Retyping the records exactly, down to the last line, is the whole job.

Stored data:

################

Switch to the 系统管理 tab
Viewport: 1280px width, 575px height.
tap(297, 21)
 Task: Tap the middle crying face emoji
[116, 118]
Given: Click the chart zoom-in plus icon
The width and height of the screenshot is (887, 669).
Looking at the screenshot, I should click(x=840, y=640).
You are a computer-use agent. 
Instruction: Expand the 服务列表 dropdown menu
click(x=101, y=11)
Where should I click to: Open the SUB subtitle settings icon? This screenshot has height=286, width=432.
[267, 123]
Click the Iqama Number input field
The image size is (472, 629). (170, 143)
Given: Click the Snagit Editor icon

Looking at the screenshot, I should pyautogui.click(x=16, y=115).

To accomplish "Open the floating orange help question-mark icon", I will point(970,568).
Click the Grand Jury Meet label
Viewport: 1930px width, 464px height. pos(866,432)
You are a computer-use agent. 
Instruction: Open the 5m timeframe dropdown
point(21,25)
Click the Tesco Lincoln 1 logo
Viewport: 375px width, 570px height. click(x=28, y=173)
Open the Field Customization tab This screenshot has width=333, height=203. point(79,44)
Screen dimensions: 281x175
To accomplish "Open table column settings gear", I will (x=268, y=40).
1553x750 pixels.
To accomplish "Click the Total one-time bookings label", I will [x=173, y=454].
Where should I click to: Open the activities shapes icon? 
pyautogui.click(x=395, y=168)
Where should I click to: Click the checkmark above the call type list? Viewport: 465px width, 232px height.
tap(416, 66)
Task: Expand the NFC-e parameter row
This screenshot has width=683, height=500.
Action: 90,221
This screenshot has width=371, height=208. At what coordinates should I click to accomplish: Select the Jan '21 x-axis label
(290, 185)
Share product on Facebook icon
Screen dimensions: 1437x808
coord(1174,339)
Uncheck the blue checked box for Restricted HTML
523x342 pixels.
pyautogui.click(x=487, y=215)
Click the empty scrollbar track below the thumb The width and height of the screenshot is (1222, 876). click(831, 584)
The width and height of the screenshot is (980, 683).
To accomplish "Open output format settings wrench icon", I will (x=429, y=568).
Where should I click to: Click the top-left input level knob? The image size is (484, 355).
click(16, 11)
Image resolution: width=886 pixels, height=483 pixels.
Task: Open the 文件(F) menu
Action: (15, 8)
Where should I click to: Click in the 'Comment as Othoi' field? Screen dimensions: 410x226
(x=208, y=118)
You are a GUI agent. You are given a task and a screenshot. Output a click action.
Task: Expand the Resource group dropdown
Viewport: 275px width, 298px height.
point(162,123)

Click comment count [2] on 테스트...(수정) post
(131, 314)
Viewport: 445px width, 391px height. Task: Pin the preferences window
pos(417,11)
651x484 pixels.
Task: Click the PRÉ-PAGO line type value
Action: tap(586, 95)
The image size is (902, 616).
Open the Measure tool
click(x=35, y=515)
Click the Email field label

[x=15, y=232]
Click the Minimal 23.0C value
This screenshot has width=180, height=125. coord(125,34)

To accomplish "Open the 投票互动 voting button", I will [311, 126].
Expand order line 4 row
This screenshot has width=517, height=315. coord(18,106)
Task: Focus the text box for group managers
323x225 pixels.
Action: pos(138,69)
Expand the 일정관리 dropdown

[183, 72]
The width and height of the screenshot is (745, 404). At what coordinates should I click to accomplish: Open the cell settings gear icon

################

SOLUTION BELOW:
Switch to the 系统管理 tab
Viewport: 1280px width, 575px height.
tap(297, 21)
 Task: Tap the middle crying face emoji
[116, 118]
Given: Click the chart zoom-in plus icon
The width and height of the screenshot is (887, 669).
Looking at the screenshot, I should click(x=840, y=640).
You are a computer-use agent. 
Instruction: Expand the 服务列表 dropdown menu
click(x=101, y=11)
Where should I click to: Open the SUB subtitle settings icon? This screenshot has height=286, width=432.
[267, 123]
Click the Iqama Number input field
The image size is (472, 629). (170, 143)
Given: Click the Snagit Editor icon

Looking at the screenshot, I should pyautogui.click(x=16, y=115).

To accomplish "Open the floating orange help question-mark icon", I will point(970,568).
Click the Grand Jury Meet label
Viewport: 1930px width, 464px height. pos(866,432)
You are a computer-use agent. 
Instruction: Open the 5m timeframe dropdown
point(21,25)
Click the Tesco Lincoln 1 logo
Viewport: 375px width, 570px height. click(x=28, y=173)
Open the Field Customization tab This screenshot has width=333, height=203. point(79,44)
Screen dimensions: 281x175
To accomplish "Open table column settings gear", I will (x=268, y=40).
1553x750 pixels.
To accomplish "Click the Total one-time bookings label", I will [x=173, y=454].
Where should I click to: Open the activities shapes icon? 
pyautogui.click(x=395, y=168)
Where should I click to: Click the checkmark above the call type list? Viewport: 465px width, 232px height.
tap(416, 66)
Task: Expand the NFC-e parameter row
This screenshot has width=683, height=500.
Action: 90,221
This screenshot has width=371, height=208. At what coordinates should I click to accomplish: Select the Jan '21 x-axis label
(290, 185)
Share product on Facebook icon
Screen dimensions: 1437x808
coord(1174,339)
Uncheck the blue checked box for Restricted HTML
523x342 pixels.
pyautogui.click(x=487, y=215)
Click the empty scrollbar track below the thumb The width and height of the screenshot is (1222, 876). click(831, 584)
The width and height of the screenshot is (980, 683).
To accomplish "Open output format settings wrench icon", I will (x=429, y=568).
Where should I click to: Click the top-left input level knob? The image size is (484, 355).
click(16, 11)
Image resolution: width=886 pixels, height=483 pixels.
Task: Open the 文件(F) menu
Action: (15, 8)
Where should I click to: Click in the 'Comment as Othoi' field? Screen dimensions: 410x226
(x=208, y=118)
You are a GUI agent. You are given a task and a screenshot. Output a click action.
Task: Expand the Resource group dropdown
Viewport: 275px width, 298px height.
point(162,123)

Click comment count [2] on 테스트...(수정) post
(131, 314)
Viewport: 445px width, 391px height. Task: Pin the preferences window
pos(417,11)
651x484 pixels.
Task: Click the PRÉ-PAGO line type value
Action: tap(586, 95)
The image size is (902, 616).
Open the Measure tool
click(x=35, y=515)
Click the Email field label

[x=15, y=232]
Click the Minimal 23.0C value
This screenshot has width=180, height=125. coord(125,34)

To accomplish "Open the 投票互动 voting button", I will [311, 126].
Expand order line 4 row
This screenshot has width=517, height=315. coord(18,106)
Task: Focus the text box for group managers
323x225 pixels.
Action: pos(138,69)
Expand the 일정관리 dropdown

[183, 72]
The width and height of the screenshot is (745, 404). At what coordinates should I click to accomplish: Open the cell settings gear icon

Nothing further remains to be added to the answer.